Simultaneous Multiparameter Mapping of the Liver in a Single Breath-Hold or Respiratory-Triggered Acquisition Using Multi-Inversion Spin and Gradient Echo MRI

Mary Kate Manhard; Anandh Kilpattu Ramaniharan; Jean A Tkach; Andrew T Trout; Jonathan R Dillman; Amol S Pednekar

doi:10.1002/jmri.29584

Simultaneous Multiparameter Mapping of the Liver in a Single Breath-Hold or Respiratory-Triggered Acquisition Using Multi-Inversion Spin and Gradient Echo MRI

J Magn Reson Imaging. 2024 Aug 27. doi: 10.1002/jmri.29584. Online ahead of print.

Authors

Mary Kate Manhard^{1

2}, Anandh Kilpattu Ramaniharan¹, Jean A Tkach^{1

2}, Andrew T Trout^{1

2}, Jonathan R Dillman^{1

2}, Amol S Pednekar^{1

2}

Affiliations

¹ Department of Radiology, Cincinnati Children's Hospital Medical Center, Cincinnati, Ohio, USA.
² Department of Radiology, University of Cincinnati College of Medicine, Cincinnati, Ohio, USA.

PMID: 39192381
DOI: 10.1002/jmri.29584

Abstract

Background: Quantitative parametric mapping is an increasingly important tool for noninvasive assessment of chronic liver disease. Conventional parametric mapping techniques require multiple breath-held acquisitions and provide limited anatomic coverage.

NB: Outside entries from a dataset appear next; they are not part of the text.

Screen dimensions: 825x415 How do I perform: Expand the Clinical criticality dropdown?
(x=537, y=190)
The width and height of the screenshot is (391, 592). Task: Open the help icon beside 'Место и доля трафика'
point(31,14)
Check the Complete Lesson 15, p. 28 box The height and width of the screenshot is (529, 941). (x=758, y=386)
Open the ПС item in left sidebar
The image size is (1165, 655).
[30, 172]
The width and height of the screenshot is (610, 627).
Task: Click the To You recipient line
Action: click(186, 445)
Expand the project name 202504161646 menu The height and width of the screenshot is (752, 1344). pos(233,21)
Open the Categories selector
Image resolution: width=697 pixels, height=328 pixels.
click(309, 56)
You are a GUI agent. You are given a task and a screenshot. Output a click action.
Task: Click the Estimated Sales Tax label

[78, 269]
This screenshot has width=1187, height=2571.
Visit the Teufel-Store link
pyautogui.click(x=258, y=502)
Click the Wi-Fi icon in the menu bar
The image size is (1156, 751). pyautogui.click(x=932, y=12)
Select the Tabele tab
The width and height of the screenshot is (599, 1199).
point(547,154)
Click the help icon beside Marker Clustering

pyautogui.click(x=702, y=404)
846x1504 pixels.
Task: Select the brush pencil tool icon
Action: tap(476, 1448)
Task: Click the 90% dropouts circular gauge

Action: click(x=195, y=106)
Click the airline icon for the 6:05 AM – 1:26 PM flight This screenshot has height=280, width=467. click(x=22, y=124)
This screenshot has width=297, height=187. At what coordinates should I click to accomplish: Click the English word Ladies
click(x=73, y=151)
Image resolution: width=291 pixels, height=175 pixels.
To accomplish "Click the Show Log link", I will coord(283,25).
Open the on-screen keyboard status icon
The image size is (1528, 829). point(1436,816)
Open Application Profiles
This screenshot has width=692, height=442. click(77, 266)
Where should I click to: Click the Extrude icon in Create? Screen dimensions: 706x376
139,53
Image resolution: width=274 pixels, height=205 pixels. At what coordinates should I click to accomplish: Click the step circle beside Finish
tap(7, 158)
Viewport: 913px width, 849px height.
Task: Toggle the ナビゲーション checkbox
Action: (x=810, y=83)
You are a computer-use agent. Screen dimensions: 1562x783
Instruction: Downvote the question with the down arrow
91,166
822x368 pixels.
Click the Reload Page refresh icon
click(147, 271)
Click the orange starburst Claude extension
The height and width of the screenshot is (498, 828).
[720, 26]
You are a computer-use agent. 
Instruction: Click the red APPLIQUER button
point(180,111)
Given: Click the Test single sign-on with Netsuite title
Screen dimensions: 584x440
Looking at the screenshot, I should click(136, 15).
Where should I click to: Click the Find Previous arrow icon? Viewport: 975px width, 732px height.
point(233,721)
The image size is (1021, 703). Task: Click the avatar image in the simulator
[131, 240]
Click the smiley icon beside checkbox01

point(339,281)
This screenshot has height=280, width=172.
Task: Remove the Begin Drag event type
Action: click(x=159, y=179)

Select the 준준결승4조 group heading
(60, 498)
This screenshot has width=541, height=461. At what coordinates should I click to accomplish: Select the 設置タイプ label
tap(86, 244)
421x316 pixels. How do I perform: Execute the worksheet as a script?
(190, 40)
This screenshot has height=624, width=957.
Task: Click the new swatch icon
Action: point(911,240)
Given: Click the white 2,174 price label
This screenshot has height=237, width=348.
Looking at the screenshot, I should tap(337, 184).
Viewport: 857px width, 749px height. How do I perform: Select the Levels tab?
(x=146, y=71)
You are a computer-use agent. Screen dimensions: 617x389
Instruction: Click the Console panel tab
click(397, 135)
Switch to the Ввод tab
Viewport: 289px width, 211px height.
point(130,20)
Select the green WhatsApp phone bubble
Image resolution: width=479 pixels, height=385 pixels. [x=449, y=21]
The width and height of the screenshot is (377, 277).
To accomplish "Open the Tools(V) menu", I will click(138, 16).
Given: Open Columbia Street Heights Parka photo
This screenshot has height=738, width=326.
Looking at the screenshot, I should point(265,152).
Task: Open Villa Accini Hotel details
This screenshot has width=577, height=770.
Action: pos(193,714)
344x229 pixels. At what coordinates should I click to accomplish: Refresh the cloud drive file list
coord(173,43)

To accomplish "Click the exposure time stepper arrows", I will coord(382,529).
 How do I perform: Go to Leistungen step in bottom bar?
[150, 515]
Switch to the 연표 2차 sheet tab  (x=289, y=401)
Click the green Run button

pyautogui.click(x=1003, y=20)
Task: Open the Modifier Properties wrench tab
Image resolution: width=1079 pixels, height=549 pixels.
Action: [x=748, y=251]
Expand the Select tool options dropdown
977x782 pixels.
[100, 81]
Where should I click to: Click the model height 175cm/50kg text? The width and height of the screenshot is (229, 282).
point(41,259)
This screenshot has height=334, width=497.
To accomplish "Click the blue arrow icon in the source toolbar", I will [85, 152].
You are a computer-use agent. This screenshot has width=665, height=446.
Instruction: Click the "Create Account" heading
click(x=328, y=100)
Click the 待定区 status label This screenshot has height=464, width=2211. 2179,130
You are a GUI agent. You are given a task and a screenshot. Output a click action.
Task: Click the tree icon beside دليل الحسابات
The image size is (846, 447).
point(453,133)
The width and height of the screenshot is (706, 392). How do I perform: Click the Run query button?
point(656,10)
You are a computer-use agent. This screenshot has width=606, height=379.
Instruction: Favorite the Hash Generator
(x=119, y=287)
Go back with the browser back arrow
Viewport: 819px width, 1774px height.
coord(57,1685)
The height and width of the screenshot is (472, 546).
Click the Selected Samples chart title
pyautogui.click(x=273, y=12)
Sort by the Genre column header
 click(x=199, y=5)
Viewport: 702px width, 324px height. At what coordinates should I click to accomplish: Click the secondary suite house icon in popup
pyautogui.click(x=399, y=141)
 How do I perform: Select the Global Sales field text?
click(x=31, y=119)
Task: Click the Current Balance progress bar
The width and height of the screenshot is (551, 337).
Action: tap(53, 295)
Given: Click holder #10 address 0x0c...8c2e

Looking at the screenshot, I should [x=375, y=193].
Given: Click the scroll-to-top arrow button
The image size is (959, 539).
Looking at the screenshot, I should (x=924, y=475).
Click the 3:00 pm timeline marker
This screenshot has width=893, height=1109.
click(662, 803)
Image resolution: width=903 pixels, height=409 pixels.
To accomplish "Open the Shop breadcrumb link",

Purpose: To investigate a multi-inversion spin and gradient echo (MI-SAGE) technique for simultaneous estimation of T₁, T₂, and T₂* of the liver.

Study type: Prospective.

Subjects: Sixteen research participants, both adult and pediatric (age 17.5 ± 4.6 years, eight male), with and without known liver disease (seven asymptomatic healthy controls, two fibrotic liver disease, five steatotic liver disease, and two fibrotic and steatotic liver disease).

Field strength/sequence: 1.5 T, single breath-hold and respiratory triggered MI-SAGE, breath-hold modified Look-Locker inversion recovery (MOLLI, T₁ mapping), breath-hold gradient and spin echo (GRASE, T₂ mapping), and multiple gradient echo (mGRE, T₂* mapping) sequences.

Assessment: Agreement between hepatic T₁, T₂, and T₂* estimated using MI-SAGE and conventional parametric mapping sequences was evaluated. Repeatability and reproducibility of MI-SAGE were evaluated using a same-session acquisition and second-session acquisition.

Statistical tests: Bland-Altman analysis with bias assessment and limits of agreement (LOA) and intraclass correlation coefficients (ICC).

Results: Hepatic T₁, T₂, and T₂* estimates obtained using the MI-SAGE technique had mean biases of 72 (LOA: -22 to 166) msec, -3 (LOA: -10 to 5) msec, and 2 (LOA: -5 to 8) msec (single breath-hold) and 36 (LOA: -43 to 120) msec, -3 (LOA: -17 to 11) msec, and 4 (LOA: -3 to 11) msec (respiratory triggered), respectively, in comparison to conventional acquisitions using MOLLI, GRASE, and mGRE. All MI-SAGE estimates had strong repeatability and reproducibility (ICC > 0.72).

Data conclusion: Hepatic T₁, T₂, and T₂* estimates obtained using an MI-SAGE technique were comparable to conventional methods, although there was a 12%/6% for breath-hold/respiratory triggered underestimation of T₁ values compared to MOLLI. Both respiratory triggered and breath-hold MI-SAGE parameter maps demonstrated strong repeatability and reproducibility.

Level of evidence: 1 TECHNICAL EFFICACY: Stage 2.

Keywords: free breathing; liver; quantitative MRI; rapid relaxometry.